> _Exercise input_:

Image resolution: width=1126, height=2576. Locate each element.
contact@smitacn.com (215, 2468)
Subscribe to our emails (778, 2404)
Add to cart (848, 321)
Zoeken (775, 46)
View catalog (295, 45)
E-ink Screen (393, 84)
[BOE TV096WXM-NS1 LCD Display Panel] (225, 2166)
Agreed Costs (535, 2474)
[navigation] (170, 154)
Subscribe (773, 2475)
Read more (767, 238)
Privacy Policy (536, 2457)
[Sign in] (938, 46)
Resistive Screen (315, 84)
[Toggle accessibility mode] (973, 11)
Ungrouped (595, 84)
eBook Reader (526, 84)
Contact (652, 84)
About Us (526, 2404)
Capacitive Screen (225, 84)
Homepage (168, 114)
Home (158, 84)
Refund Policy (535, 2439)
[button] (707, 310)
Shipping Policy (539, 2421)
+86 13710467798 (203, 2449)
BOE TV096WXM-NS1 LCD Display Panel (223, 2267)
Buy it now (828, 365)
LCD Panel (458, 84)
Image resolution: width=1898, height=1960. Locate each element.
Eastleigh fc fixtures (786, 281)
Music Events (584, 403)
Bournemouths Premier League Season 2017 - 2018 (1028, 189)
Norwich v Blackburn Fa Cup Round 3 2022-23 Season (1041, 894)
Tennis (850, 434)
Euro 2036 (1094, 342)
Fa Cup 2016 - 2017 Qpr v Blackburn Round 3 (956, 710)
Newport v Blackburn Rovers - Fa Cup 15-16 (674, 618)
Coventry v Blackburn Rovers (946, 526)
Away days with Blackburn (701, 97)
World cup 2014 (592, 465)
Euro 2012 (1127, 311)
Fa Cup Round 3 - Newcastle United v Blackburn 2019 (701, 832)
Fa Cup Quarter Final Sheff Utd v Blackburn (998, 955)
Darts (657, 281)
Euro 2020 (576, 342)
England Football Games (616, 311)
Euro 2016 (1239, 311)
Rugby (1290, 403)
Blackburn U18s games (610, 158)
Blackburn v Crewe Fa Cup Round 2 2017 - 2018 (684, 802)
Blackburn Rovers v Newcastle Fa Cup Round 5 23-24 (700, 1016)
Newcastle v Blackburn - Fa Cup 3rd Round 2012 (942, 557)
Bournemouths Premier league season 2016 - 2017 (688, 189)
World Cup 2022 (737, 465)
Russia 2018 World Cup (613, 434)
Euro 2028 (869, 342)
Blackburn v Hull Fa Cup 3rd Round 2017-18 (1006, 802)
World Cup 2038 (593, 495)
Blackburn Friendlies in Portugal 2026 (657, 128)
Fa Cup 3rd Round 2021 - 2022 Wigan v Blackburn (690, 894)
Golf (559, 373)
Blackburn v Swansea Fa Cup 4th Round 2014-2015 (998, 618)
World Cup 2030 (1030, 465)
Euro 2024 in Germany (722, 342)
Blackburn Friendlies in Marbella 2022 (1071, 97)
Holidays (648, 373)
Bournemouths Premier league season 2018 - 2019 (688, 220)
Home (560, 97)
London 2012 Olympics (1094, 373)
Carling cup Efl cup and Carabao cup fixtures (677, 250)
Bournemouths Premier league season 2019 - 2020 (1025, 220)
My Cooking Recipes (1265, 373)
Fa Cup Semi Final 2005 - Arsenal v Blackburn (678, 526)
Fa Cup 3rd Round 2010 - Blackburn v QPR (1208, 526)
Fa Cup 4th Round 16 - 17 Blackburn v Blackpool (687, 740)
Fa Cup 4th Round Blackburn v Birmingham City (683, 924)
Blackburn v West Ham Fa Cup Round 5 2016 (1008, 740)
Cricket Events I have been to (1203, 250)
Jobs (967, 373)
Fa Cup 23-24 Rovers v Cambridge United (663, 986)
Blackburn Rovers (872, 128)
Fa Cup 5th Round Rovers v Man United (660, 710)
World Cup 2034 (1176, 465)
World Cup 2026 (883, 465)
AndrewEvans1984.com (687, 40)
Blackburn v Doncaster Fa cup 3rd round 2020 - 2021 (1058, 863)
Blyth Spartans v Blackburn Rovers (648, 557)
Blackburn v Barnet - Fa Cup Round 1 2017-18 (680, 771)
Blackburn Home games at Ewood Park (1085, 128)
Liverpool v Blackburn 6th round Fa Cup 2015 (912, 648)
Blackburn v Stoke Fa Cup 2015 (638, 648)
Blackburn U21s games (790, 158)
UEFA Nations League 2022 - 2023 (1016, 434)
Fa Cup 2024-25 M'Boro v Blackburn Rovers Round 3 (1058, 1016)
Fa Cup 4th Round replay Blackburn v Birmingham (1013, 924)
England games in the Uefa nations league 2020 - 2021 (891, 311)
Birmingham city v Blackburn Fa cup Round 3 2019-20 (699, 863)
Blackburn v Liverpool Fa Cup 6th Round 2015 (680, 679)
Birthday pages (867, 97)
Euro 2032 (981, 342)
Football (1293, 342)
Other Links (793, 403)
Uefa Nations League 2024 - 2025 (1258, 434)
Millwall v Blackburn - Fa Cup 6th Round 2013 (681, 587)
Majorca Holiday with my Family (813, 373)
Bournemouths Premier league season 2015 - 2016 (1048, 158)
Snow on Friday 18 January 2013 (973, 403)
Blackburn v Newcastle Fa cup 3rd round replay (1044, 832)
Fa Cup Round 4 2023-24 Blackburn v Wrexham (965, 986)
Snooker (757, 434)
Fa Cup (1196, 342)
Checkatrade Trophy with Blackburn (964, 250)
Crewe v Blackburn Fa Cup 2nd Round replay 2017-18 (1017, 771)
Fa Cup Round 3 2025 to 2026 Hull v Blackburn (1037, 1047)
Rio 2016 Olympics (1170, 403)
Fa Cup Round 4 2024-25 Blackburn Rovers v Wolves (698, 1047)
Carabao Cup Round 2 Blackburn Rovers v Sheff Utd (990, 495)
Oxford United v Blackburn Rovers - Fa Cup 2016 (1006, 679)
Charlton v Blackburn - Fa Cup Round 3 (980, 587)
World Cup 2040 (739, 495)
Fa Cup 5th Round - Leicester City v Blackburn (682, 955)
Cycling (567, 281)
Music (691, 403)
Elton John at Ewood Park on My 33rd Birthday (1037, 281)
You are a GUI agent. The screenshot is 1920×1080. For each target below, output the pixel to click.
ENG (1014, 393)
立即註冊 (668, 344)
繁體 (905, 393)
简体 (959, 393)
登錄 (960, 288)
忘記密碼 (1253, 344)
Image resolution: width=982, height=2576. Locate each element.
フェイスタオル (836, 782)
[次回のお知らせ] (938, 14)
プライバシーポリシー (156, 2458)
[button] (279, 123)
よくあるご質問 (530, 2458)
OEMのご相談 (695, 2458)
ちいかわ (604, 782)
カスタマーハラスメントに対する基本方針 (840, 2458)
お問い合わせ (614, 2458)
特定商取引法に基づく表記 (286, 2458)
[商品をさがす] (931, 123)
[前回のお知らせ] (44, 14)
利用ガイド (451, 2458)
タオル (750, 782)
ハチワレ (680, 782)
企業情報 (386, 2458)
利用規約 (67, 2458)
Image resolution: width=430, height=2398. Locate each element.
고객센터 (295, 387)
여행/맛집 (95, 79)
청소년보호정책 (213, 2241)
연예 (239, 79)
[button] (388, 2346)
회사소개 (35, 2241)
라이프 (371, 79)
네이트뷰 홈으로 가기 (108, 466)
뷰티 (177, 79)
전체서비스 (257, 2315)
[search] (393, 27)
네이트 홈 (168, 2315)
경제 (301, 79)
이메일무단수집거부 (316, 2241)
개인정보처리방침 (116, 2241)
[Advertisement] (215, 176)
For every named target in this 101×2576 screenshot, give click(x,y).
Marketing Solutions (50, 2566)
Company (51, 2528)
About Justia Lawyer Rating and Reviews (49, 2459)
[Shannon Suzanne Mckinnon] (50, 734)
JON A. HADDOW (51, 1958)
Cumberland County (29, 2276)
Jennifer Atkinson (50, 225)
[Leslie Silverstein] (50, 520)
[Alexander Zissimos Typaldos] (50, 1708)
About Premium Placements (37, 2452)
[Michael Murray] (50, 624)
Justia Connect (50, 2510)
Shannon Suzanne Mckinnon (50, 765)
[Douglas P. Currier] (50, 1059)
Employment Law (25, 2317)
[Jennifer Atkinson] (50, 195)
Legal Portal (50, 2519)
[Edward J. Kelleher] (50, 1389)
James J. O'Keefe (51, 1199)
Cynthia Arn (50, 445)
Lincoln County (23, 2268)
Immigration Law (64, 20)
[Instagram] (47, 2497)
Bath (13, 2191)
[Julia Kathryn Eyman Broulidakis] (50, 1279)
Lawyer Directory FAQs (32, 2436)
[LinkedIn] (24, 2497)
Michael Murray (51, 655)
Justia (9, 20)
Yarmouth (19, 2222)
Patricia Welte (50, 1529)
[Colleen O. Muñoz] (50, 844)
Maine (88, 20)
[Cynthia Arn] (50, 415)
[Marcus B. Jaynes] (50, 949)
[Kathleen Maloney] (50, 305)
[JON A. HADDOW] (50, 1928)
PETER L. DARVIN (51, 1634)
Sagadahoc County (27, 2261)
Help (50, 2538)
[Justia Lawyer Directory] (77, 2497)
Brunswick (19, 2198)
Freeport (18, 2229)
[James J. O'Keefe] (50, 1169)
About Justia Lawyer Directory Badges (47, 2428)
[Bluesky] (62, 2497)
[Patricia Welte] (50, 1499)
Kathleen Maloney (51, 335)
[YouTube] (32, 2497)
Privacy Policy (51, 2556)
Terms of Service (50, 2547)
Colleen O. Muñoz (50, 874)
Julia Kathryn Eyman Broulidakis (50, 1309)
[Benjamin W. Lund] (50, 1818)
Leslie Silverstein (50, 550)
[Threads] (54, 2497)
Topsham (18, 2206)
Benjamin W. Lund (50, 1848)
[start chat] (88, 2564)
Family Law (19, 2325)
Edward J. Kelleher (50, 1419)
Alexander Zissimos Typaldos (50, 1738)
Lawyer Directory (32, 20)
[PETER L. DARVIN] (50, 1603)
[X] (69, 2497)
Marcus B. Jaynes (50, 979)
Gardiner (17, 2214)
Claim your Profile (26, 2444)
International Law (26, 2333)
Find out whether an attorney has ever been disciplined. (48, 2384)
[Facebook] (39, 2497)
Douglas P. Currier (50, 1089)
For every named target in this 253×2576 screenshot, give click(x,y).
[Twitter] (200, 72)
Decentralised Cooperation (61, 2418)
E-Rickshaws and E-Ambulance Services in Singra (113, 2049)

> _Task description_:
Beginning with the line that has "Lincoln County (23, 2268)" and ending with the line that has "[Kathleen Maloney] (50, 305)", set down the lines above exactly and include no others.

> _Exercise solution_:
Lincoln County (23, 2268)
Immigration Law (64, 20)
[Instagram] (47, 2497)
Bath (13, 2191)
[Julia Kathryn Eyman Broulidakis] (50, 1279)
Lawyer Directory FAQs (32, 2436)
[LinkedIn] (24, 2497)
Michael Murray (51, 655)
Justia (9, 20)
Yarmouth (19, 2222)
Patricia Welte (50, 1529)
[Colleen O. Muñoz] (50, 844)
Maine (88, 20)
[Cynthia Arn] (50, 415)
[Marcus B. Jaynes] (50, 949)
[Kathleen Maloney] (50, 305)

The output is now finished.